*What needs to be done:* From the entries that follow, list every line in which the string "title" appears.

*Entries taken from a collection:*
◇ ◇ ◇
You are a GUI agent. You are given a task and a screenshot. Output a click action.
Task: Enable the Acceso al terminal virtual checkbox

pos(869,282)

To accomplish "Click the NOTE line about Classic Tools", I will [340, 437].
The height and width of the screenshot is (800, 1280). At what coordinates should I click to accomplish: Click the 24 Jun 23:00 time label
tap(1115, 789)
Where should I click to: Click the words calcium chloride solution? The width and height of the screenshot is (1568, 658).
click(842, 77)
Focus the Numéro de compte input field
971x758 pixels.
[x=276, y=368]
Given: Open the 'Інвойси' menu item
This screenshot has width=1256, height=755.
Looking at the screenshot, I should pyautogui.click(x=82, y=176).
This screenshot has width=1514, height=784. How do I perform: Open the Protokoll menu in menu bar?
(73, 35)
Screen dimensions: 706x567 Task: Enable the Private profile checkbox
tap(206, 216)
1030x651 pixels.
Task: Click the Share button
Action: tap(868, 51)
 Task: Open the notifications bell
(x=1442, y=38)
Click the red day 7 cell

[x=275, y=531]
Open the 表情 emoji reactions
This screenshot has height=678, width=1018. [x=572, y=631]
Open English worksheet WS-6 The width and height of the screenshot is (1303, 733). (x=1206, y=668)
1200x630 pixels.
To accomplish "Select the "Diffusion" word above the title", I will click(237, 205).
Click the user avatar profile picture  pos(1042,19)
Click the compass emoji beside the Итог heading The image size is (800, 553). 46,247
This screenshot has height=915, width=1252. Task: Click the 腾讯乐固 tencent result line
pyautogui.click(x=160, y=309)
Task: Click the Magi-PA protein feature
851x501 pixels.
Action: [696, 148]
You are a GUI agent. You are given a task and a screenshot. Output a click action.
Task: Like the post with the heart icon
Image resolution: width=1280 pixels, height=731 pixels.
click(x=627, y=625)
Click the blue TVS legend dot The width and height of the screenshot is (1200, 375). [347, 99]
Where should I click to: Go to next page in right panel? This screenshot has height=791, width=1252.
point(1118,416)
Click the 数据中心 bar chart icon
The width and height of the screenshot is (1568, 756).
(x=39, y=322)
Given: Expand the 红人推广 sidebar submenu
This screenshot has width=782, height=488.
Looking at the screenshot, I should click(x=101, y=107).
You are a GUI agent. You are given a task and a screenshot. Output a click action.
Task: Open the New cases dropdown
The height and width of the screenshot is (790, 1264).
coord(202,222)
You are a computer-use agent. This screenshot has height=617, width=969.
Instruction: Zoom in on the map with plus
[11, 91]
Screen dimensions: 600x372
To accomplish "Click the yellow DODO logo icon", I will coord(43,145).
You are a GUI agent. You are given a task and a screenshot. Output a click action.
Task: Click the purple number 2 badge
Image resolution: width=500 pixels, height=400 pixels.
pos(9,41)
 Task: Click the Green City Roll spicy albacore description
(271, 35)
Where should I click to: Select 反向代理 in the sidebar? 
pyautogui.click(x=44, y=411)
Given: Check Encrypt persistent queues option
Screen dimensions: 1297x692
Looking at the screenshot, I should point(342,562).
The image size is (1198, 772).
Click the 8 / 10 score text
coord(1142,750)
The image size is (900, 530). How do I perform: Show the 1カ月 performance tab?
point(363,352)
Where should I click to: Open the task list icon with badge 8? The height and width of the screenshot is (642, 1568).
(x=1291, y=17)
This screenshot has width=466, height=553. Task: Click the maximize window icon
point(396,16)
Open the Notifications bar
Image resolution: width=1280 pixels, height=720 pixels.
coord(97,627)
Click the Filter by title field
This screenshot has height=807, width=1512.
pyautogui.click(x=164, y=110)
◇ ◇ ◇
*Solved problem:*
To accomplish "Select the "Diffusion" word above the title", I will click(237, 205).
Click the Filter by title field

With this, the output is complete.